“No, we are not married. Yes, we live together. Lena, where are you staying? I know it’s late, but do you mind if I come by? I’d really like to talk to you in person.”
She knew exactly what he wanted to talk to her about and she didn’t want to listen. Somewhere his own words were probably ringing in his head, the words he’d said to her more than ten years before, after he’d shocked and devastated her by getting married to Mariana less than a month after he’d promised to love Lena forever. I love you. I’ll never stop. I never will.
He probably felt bad about hurting her now, just as he’d felt bad about it then. He must have seen by her face how she felt. She’d tried to hide it, but she’d never been good at that. Especially not around him. At least she hadn’t collapsed this time.
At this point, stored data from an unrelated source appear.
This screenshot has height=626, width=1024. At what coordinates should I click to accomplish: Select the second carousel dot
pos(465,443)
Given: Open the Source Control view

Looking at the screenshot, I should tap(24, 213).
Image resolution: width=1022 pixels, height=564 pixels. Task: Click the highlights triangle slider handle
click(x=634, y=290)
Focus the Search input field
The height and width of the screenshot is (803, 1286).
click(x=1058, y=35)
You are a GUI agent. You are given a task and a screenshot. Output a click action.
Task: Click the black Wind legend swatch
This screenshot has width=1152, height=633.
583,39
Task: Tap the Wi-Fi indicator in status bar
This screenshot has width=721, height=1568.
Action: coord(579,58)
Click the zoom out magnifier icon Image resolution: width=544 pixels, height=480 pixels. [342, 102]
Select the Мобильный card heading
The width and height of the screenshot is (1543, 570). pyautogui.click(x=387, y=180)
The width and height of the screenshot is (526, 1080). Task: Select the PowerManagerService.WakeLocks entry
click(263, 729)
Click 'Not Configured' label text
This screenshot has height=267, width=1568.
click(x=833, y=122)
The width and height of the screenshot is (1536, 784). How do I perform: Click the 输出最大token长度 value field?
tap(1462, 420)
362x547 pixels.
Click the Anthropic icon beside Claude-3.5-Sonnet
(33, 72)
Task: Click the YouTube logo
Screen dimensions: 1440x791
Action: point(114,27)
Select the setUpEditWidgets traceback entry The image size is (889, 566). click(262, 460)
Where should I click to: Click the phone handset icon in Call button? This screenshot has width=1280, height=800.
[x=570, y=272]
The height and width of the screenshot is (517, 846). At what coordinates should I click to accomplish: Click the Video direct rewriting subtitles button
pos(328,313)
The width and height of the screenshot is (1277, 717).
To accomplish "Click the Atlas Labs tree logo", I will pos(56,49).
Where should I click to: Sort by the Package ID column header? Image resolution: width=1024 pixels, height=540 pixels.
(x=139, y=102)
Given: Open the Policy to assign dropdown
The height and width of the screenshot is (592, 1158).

This time. How many times could you let one man break your heart? What was the matter with her? And if she was being honest with herself she also had to ask, how many times had she broken his?
He was going to try to ease this painful reality on her, make a few excuses, attempt to salvage her pride and preserve their old friendship. He wanted to continue to feel good about himself. Not cause Valia to roll over in her grave.
But seeing him wouldn’t help anything. Not for Lena anyway. It would only make everything worse.
“Just tell me where you are and I will come.”
God knew she wasn’t going to tell him where she was staying. That she was too poor and delusional to have booked a hotel. “You’ve got a life, Kostos, and I respect that. I should have called before I came. I’m sorry I didn’t.”
“Please, Lena? Please tell me where you are. I need to see you.” His voice sounded strange, distorted. She wondered if he’d been drinking with “Harriet” on their big night out.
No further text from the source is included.